4. L’Assemblée exprime aussi sa vive inquiétude au vu des nombreux
cas de campagnes massives de désinformation visant à nuire à la
sécurité, à l’ordre public et aux processus démocratiques pacifiques.
Il est vital de développer des outils pour protéger la démocratie
contre les «armes de l’information», tout en préservant la liberté
d’expression et la liberté des médias dans le pays attaqué.
5. L’Assemblée note qu’il n’existe pas de définition universellement
acceptée de la «guerre hybride» et qu’il n’y a pas de «droit de
la guerre hybride». Cependant, il est communément admis que la principale caractéristique
de ce phénomène est son «asymétrie juridique», car les adversaires
hybrides, en règle générale, nient leur responsabilité dans les
opérations hybrides et essaient d’échapper aux conséquences juridiques
de leurs actes. Ils exploitent les lacunes du droit et la complexité
de la législation, agissent par-delà les frontières législatives
et dans les espaces sous-réglementés, exploitent les seuils légaux,
sont prêts à commettre de graves violations de la loi, et créent
de la confusion et de l’ambiguïté pour masquer leurs actions.
6. Malgré la complexité de la guerre hybride, l’Assemblée souligne
que les adversaires hybrides n’opèrent pas dans un vide juridique
et que leurs actions sont soumises aux normes pertinentes du droit
international et du droit interne, notamment le droit international
relatif aux droits de l’homme, même si la question de l’attribution
de la paternité de ces actes, et donc de la responsabilité de leurs
auteurs, peut soulever des difficultés. Si, dans le cadre d’une
guerre hybride, un État recourt à la force contre un autre État,
ce dernier est autorisé à invoquer le droit de légitime défense
découlant de l’article 51 de la Charte des Nations Unies et les normes
du droit international humanitaire s’appliqueront. Or, dans la pratique,
les adversaires hybrides évitent de faire un usage manifeste de
la force qui atteindrait le seuil requis pour déclencher l’application
des normes précitées, ce qui crée une zone grise du droit.
7. L’Assemblée note que, lorsqu’un adversaire hybride s’abstient
d’utiliser des moyens militaires, ses actes devraient être examinés
à la lumière du droit pénal interne et, si nécessaire et selon la
situation, des instruments juridiques internationaux pertinents
couvrant des domaines d’action particuliers (tels que le droit de
la mer ou les normes relatives à la lutte contre la cybercriminalité,
le terrorisme, le discours de haine ou le blanchiment d’argent).
8. L’Assemblée rappelle que, en contrant la guerre hybride, les
États sont tenus de respecter le droit relatif aux droits de l’homme.

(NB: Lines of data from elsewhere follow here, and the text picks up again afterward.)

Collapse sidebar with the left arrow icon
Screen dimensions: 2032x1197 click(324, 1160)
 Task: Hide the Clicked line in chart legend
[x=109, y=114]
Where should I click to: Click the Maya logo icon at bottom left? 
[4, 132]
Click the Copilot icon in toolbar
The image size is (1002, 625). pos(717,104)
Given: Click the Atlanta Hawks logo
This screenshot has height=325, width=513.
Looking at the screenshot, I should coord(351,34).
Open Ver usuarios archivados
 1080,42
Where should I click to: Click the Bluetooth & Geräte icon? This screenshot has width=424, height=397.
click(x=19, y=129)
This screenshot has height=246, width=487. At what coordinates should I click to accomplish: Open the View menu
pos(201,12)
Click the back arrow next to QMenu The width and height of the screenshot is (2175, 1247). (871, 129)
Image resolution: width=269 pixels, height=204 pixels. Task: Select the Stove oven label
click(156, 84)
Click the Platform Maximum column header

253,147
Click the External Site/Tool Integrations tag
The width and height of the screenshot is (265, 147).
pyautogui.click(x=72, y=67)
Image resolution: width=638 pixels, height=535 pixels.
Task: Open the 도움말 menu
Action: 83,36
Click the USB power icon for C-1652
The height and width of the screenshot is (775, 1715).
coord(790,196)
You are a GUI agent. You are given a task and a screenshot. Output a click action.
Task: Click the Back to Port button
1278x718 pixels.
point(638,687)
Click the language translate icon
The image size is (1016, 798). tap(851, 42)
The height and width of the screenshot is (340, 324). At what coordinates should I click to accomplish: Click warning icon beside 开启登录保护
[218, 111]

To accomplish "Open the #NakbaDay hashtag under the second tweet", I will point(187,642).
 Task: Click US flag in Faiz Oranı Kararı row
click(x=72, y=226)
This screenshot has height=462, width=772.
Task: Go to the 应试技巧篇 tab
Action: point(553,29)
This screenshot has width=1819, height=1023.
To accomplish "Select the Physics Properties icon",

Elle s’inquiète du fait que certains États membres du Conseil de
l’Europe ont déjà pris des mesures (telles que des condamnations
pénales pour des déclarations en ligne, des mesures de surveillance,
le blocage de sites ou des expulsions d’étrangers) qui soulèvent
des questions relatives au respect des droits de l’homme, notamment
la liberté d’expression, qui comporte le droit à l’information,
le droit au respect de la vie privée ou le droit à la liberté de
circulation.
9. L’Assemblée rappelle également que l’article 15 de la Convention
européenne des droits de l’homme (STE no 5,
«la Convention») autorise les États parties à déroger à certaines
obligations «en cas de guerre ou en cas d’autre danger public menaçant
la vie de la nation», mais que toute dérogation aux droits qui y
sont consacrés doit être effectuée dans le respect de certaines
exigences de fond et de procédure. Pour contrer les menaces de guerre
hybride, les États parties à la Convention peuvent également invoquer
le but légitime de la sécurité nationale, qui permet de restreindre
certains droits: le droit au respect de la vie privée et familiale (article 8),
la liberté d’expression (article 10), la liberté de réunion et d’association
(article 11), la liberté de circulation (article 2.3 du Protocole
no 4 à la Convention (STE no 46)),
ainsi que les garanties procédurales prévues en cas d’expulsion
de ressortissants étrangers (article 1.2 du Protocole no 7
à la Convention (STE no 117)). Toute
restriction à ces droits doit être «prévue par la loi», «nécessaire
dans une société démocratique» et proportionnée. L’expérience acquise
par les États dans le domaine de la lutte contre le terrorisme peut
être une source d’information utile pour déterminer les limites
imposées par le droit international aux mesures visant à contrer
les menaces de guerre hybride.
10. Par conséquent, l’Assemblée invite les États membres:
10.1. à s’abstenir de recourir à la
guerre hybride dans les relations internationales et à respecter pleinement
les dispositions du droit international, en particulier les principes
de souveraineté, d’intégrité territoriale et d’inviolabilité des
frontières, conformément à leur objet et à leur but, en n’exploitant
pas abusivement les lacunes ou les ambiguïtés perçues;
10.2. à intensifier la coopération internationale afin d’identifier
les adversaires hybrides et tous les types de menaces de guerre
hybride, et d’établir un cadre juridique applicable;
10.3. à maintenir les échanges d’informations relatifs aux agressions
hybrides en Europe et à mettre en commun les expériences et bonnes
pratiques en matière de lutte contre les menaces hybrides;
10.4. à prendre des mesures pour mieux sensibiliser l’opinion
publique aux menaces de guerre hybride et à renforcer sa capacité
à réagir rapidement à de telles menaces;
10.5. à mettre en œuvre la Convention du Conseil de l’Europe
sur la cybercriminalité (STE no 185),
à la signer et à la ratifier, si ce n’est pas déjà fait, et à promouvoir
sa ratification par les États non membres.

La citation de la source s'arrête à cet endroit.